↓↓↓

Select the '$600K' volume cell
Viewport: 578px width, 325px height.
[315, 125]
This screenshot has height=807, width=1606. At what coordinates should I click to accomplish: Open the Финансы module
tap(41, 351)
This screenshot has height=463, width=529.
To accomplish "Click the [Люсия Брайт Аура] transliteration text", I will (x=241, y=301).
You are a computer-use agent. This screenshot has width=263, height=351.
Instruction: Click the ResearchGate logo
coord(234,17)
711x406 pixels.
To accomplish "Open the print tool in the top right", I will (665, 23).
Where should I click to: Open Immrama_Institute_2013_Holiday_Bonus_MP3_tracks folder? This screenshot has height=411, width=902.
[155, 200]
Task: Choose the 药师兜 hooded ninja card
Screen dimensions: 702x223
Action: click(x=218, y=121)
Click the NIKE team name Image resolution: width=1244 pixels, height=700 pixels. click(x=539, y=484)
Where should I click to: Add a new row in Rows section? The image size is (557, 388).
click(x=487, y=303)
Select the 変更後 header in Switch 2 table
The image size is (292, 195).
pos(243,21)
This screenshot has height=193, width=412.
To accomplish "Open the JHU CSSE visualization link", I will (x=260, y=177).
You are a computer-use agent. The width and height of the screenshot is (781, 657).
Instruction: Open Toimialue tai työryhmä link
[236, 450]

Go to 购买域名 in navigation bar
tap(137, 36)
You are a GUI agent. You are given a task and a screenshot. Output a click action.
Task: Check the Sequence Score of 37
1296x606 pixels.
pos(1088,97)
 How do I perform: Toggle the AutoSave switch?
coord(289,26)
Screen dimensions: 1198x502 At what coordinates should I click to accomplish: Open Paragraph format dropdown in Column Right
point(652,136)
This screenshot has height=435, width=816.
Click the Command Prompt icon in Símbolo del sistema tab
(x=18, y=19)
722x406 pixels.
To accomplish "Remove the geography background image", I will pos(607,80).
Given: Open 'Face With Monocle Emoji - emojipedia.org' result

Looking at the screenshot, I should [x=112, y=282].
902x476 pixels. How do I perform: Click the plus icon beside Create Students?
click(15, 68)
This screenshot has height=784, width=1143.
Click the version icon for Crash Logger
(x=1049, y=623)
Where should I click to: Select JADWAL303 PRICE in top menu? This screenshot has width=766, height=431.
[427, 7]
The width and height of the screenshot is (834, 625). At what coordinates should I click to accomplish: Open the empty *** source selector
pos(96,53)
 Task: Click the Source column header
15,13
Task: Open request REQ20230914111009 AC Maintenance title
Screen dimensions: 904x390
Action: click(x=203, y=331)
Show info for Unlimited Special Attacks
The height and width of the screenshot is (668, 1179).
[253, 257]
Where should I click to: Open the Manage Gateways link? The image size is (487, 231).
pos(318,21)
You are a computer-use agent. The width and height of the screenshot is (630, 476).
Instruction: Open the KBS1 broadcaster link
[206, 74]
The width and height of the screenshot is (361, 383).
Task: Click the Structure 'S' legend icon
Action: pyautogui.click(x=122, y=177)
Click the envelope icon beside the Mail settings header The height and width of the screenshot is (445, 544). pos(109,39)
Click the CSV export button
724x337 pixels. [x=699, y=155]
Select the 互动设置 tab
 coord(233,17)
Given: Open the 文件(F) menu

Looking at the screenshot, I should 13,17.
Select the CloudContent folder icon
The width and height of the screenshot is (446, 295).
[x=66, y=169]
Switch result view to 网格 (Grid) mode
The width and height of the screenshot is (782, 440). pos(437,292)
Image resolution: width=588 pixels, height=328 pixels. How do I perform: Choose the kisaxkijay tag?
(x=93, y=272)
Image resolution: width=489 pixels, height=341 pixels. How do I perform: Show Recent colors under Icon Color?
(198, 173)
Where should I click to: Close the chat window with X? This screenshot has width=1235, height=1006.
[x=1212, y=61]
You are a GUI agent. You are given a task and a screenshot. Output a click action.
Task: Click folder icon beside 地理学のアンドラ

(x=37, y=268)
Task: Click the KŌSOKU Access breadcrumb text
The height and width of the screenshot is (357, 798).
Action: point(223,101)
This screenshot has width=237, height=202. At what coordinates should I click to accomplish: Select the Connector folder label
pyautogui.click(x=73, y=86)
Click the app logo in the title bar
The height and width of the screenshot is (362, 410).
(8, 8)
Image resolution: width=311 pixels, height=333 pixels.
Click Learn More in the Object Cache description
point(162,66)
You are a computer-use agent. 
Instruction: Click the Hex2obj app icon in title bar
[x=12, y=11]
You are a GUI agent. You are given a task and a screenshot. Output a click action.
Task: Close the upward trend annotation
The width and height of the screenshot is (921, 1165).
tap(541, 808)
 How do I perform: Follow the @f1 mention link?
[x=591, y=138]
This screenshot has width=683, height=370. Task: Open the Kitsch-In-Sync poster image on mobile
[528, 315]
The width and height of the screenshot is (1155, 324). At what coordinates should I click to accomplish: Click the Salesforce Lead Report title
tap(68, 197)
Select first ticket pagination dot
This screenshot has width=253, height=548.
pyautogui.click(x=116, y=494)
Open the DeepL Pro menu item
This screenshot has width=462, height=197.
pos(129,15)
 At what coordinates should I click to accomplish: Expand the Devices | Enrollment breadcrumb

↑↑↑

Nothing but the lines from the top of the records down to the line with "Click the NIKE" belongs in the answer; repeat them exactly.

Select the '$600K' volume cell
Viewport: 578px width, 325px height.
[315, 125]
This screenshot has height=807, width=1606. At what coordinates should I click to accomplish: Open the Финансы module
tap(41, 351)
This screenshot has height=463, width=529.
To accomplish "Click the [Люсия Брайт Аура] transliteration text", I will (x=241, y=301).
You are a computer-use agent. This screenshot has width=263, height=351.
Instruction: Click the ResearchGate logo
coord(234,17)
711x406 pixels.
To accomplish "Open the print tool in the top right", I will (665, 23).
Where should I click to: Open Immrama_Institute_2013_Holiday_Bonus_MP3_tracks folder? This screenshot has height=411, width=902.
[155, 200]
Task: Choose the 药师兜 hooded ninja card
Screen dimensions: 702x223
Action: click(x=218, y=121)
Click the NIKE team name Image resolution: width=1244 pixels, height=700 pixels. click(x=539, y=484)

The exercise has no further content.